Regeneration of the catalyst may take place as described in application Ser. No. 10/609801, that is, using an offsite catalyst regeneration facility or, alternatively, a community onsite continuous catalyst regeneration facility, i.e., a continuous catalyst regenerator that is shared between more than one reactors or a non-continuous onsite regeneration facility for one or more catalytic reformer units.
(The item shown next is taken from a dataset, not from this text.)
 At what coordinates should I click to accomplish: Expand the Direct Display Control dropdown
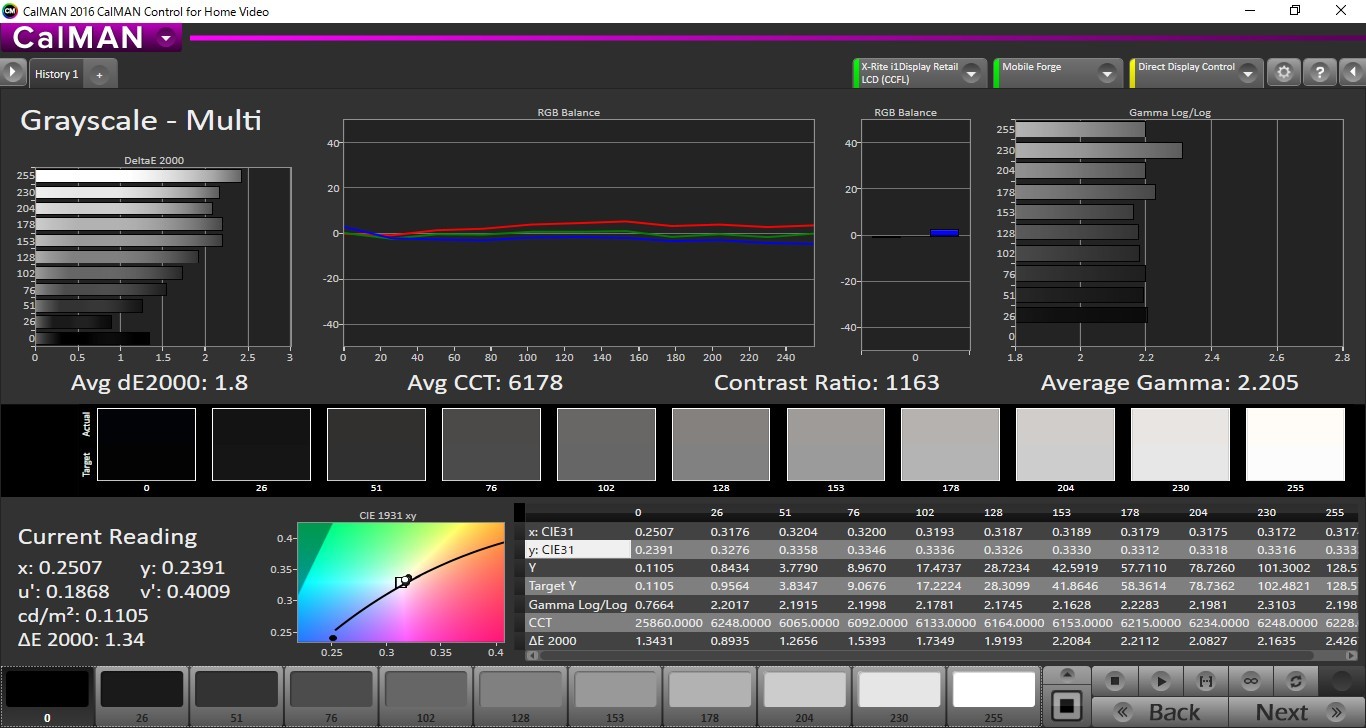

The composition of hydrocarbon feeds and products will be dictated by refinery equipment and conditions and product needs. In brief, the feed will typically be a petroleum naphtha with a boiling range of 20°-250° C. (about 70°-480° F.), more usually 60°-200° C. (about 140°-390° F.) although higher end points are frequently encountered. Typical feeds include straight run naphthas, cracked naphthas, synthetic naphthas such as shale oil naphtha, hydrocracked naphthas and blends of the above. Feed pretreatment to reduce contaminants especially sulfur and nitrogen to very low levels typical of reforming is required in the conventional manner. Conditions for the moving bed reactors will typically include temperatures form 425°-650° C. (about 800° to 1200° F.) usually 425°-550° C. (about 800°-1000° F.) at the pressures described above, with other parameters such a space velocity and overall hydrogen/hydrocarbon ratio conventional for moving bed operation. Descriptions of typical reforming processes are to be widely found in the technical and patent literature.